Populating the interactive namespace from numpy and matplotlib






    



WARNING: pylab import has clobbered these variables: ['f']
`%matplotlib` prevents importing * from pylab and numpy

1. The Q-distribution (5 points)

In variational Bayes, we introduce a distribution $Q(\Theta)$ over parameters / latent variables in order to make inference tractable. We can think of $Q$ as being an approximation of a certain distribution. What function does $Q$ approximate, $p(D|\Theta)$, $p(\Theta|D)$, $p(D, \Theta)$, $p(\Theta)$, or $p(D)$, and how do you see that from the equation $\ln p(D) = \mathcal{L}(Q) + \mathrm{KL}(Q||P)$? (Hint: see eq. 11 in Bishop99)

Answer

Q approximates p(\theta|D) since we are minimizing Kullback-Leibler divergence between the approximating distribution $Q(\theta)$ and the true posterior $p(\theta|D)$ in the eq.11 (Bishop99).
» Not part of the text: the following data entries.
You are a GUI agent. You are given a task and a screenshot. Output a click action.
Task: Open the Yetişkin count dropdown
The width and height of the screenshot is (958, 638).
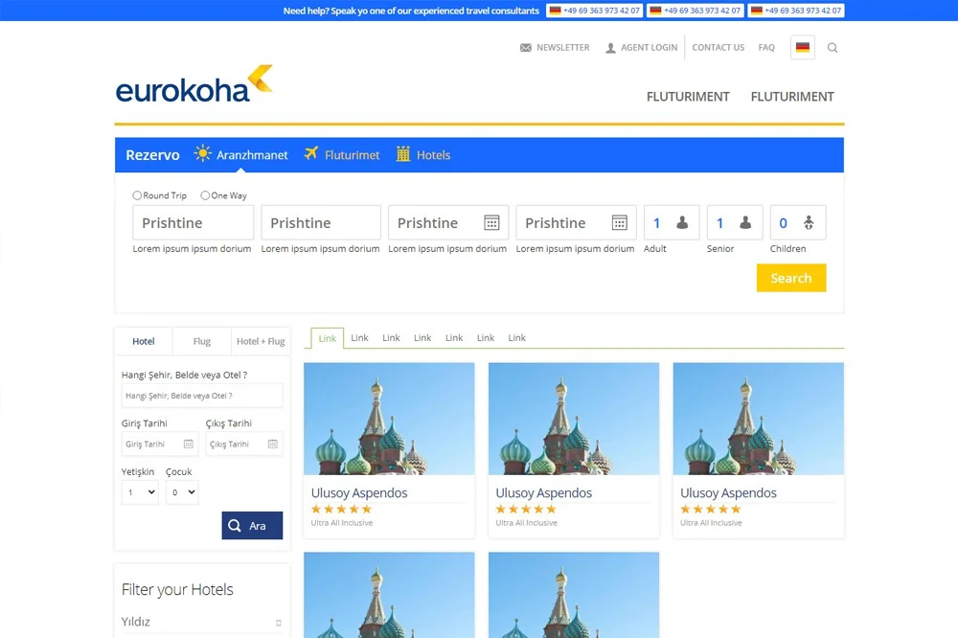coord(140,492)
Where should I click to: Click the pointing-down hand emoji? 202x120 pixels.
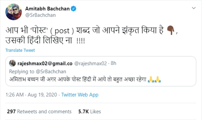pyautogui.click(x=170, y=30)
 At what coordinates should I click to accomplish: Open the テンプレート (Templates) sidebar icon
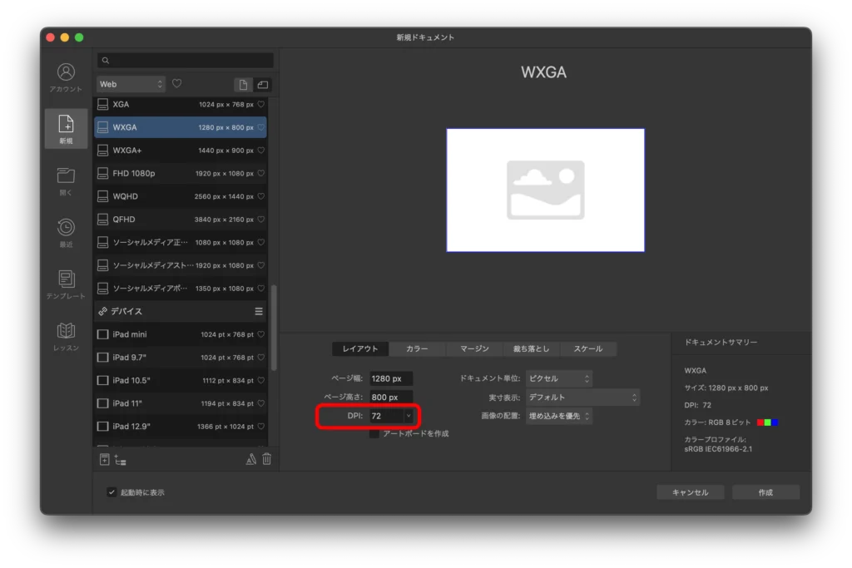pos(66,279)
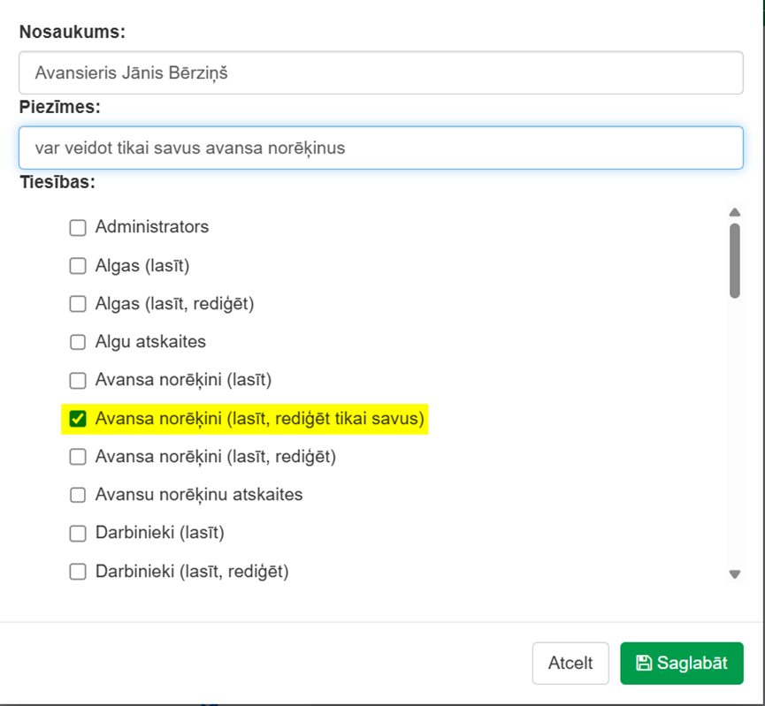Tick the Algas (lasīt) checkbox

pyautogui.click(x=78, y=266)
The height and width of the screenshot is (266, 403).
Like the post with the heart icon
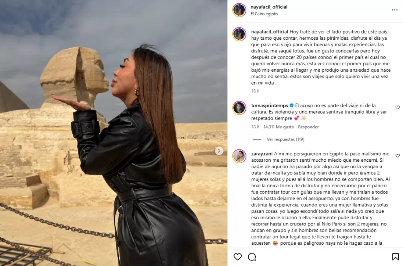[237, 257]
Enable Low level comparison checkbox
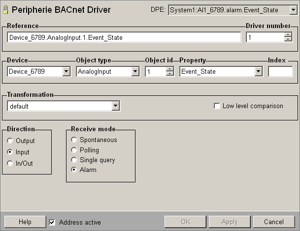The height and width of the screenshot is (231, 300). (217, 106)
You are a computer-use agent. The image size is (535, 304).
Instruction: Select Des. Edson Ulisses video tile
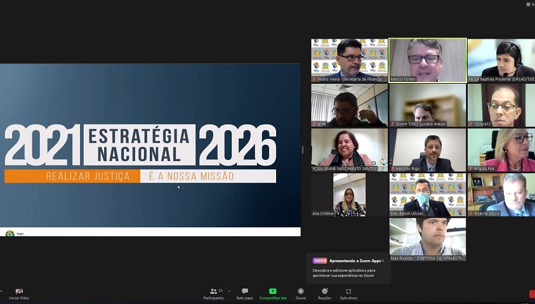427,195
2. The mean-field approximation (15 points)

Equation 13 from [Bishop99] is a very powerful result: assuming only that $Q(\Theta)$ factorizes in a certain way (no assumptions on the functional form of the factors $Q_i$!), we get a set of coupled equations for the $Q_i$.
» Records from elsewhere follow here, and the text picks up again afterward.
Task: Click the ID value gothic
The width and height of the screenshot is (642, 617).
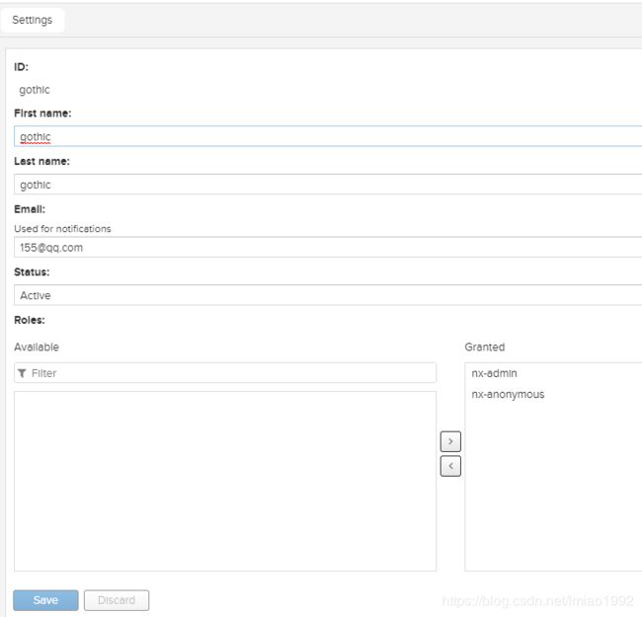Action: click(35, 90)
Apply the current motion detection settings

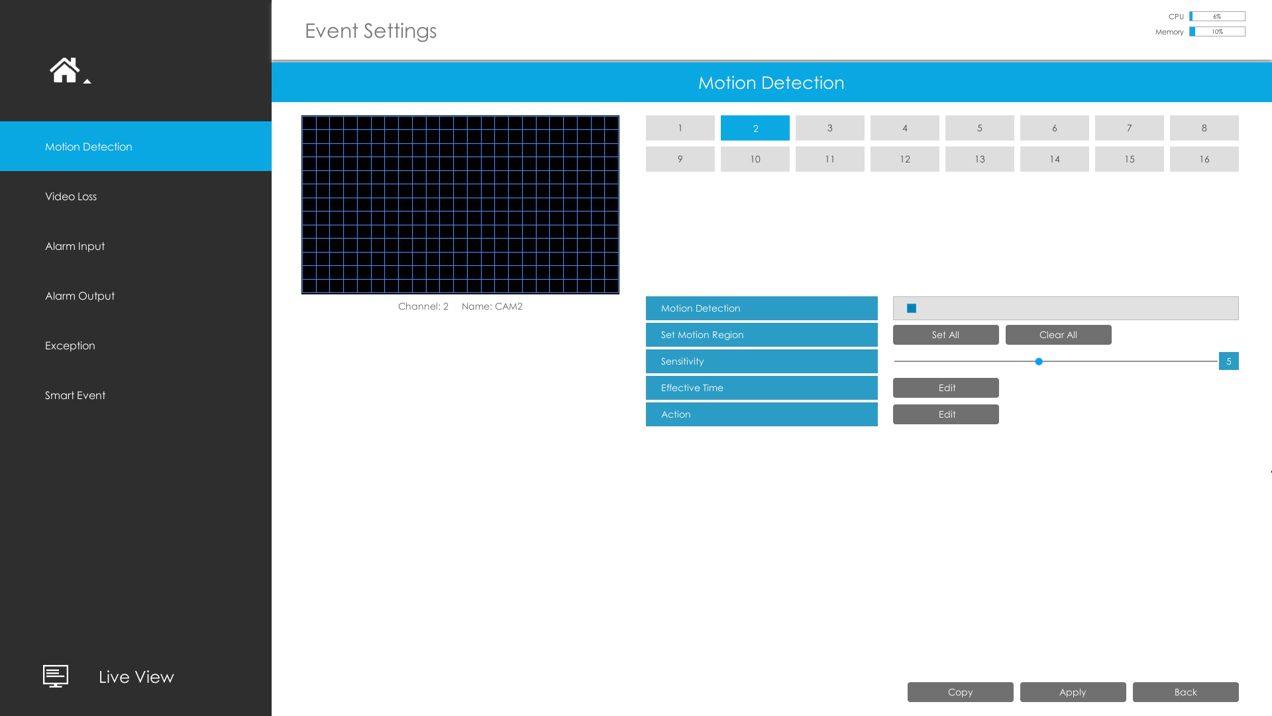[1073, 691]
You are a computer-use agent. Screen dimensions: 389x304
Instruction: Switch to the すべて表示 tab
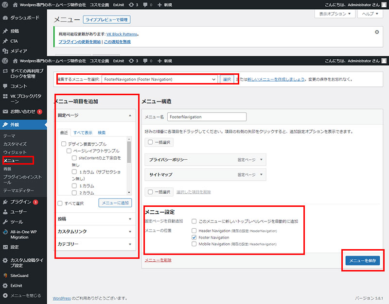tap(83, 133)
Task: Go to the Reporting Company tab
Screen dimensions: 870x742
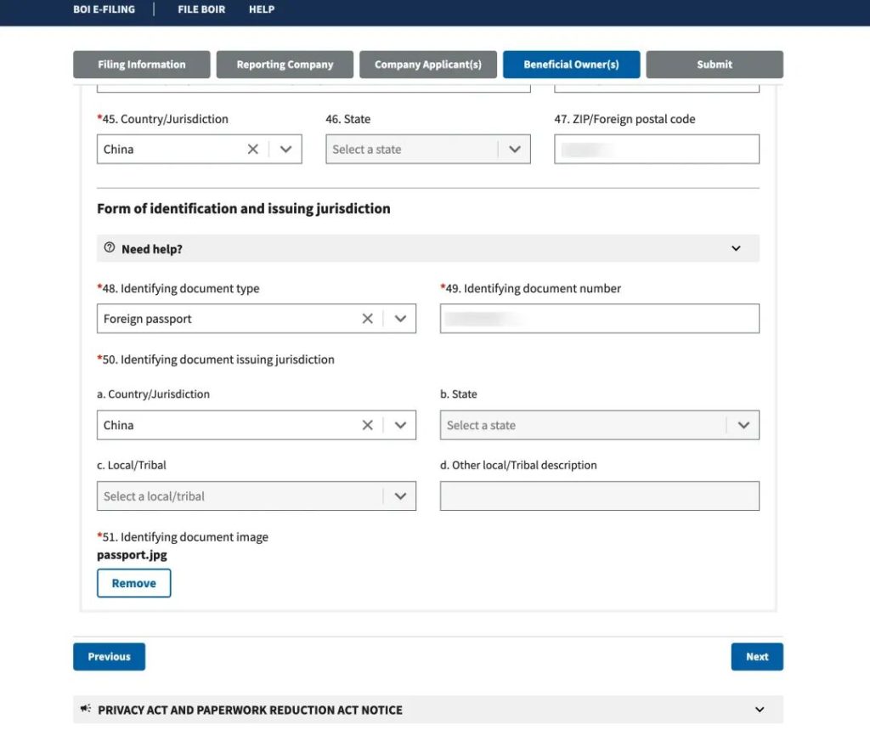Action: click(285, 65)
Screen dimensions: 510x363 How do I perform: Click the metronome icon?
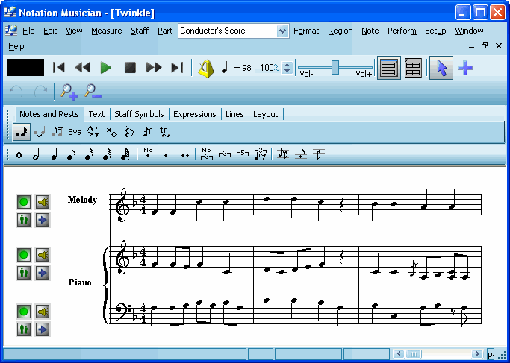[205, 68]
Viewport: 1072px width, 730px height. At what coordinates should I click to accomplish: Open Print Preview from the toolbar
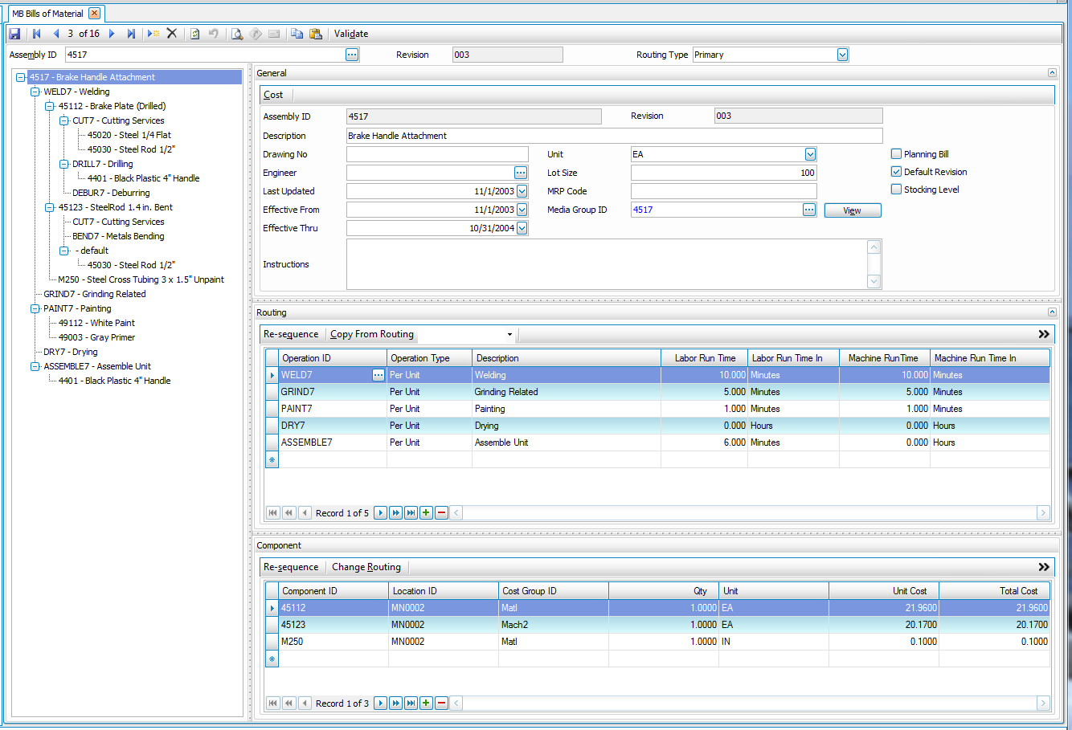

However, the expression given in eq. 13 for Q_i contains a small mistake. Starting with the expression for the lower bound $\mathcal{L}(Q)$, derive the correct expression (and include your derivation). You can proceed as follows: first, substitute the factorization of $Q$ (eq. 12) into the definition of $\mathcal{L}(Q)$ and separate $\mathcal{L}(Q)$ into $Q_i$-dependent and $Q_i$-independent terms. At this point, you should be able to spot the expectations $\langle\cdot\rangle_{k \neq i}$ over the other $Q$-distributions that appear in Bishop's solution (eq. 13). Now, keeping all $Q_k, k \neq i$ fixed, maximize the expression with respect to $Q_i$. You should be able to spot the form of the optimal $\ln Q_i$, from which $Q_i$ can easily be obtained.

Answer

Bishop PRML (10.3): $$ \mathcal{L}(Q) = \int Q(\theta)\ln\dfrac{p(\theta,D)}{Q(\theta)}d\theta $$

Bishop99 (12):

$$ Q(\theta) = \prod_i Q_i(\theta_i) $$

Bishop PRML (10.6):

$$ \mathcal{L}(Q) = \int Q(\theta)\bigg(\ln p(\theta, D) - \ln Q(\theta)\bigg)d\theta\\ =\int \prod_i Q_i(\theta_i)\bigg(\ln p(\theta,D) - \sum_j \ln Q_i(\theta_i)\bigg)d\theta\\ =\int Q_k(\theta_k)\bigg[\int\bigg(\prod_{i \neq k} Q_i(\theta_i)\bigg)\ln p(\theta,D)d\theta_i\bigg]d\theta_k - \int Q_k(\theta_k)\ln Q_k(\theta_k)d\theta_k + const $$$$ = \int Q_k(\theta_k)\ln\widetilde{p}(\theta_k,D)d\theta_k - \int Q_k(\theta_k)\ln Q_k(\theta_k)d\theta_k + const $$

where we denote:

$$ \ln\widetilde{p}(\theta_k,D) = E_{i\neq k}[\ln p(\theta, D)] + const $$

Maximizing $\mathcal{L}(Q)$ is equivalent to minizing the Kullback-Leibler divergence occured when $Q_k(\theta_k) = \widetilde{p}(\theta_k, D)$. Consequently:

$$ \ln q_k^{*}(\theta_k) = = E_{i\neq k}[\ln p(\theta, D)] + const $$

After taking the exponential of both sides and normalizing we get:

$$ Q_k^{*}(\theta_k) = \dfrac{\exp{E_{i\neq k}[\ln p(\theta, D)]}}{\int\exp{E_{i\neq k}[\ln p(\theta, D)]}d\theta_k} $$

Consequently a small mistake in the paper was just in indexes in the denominator.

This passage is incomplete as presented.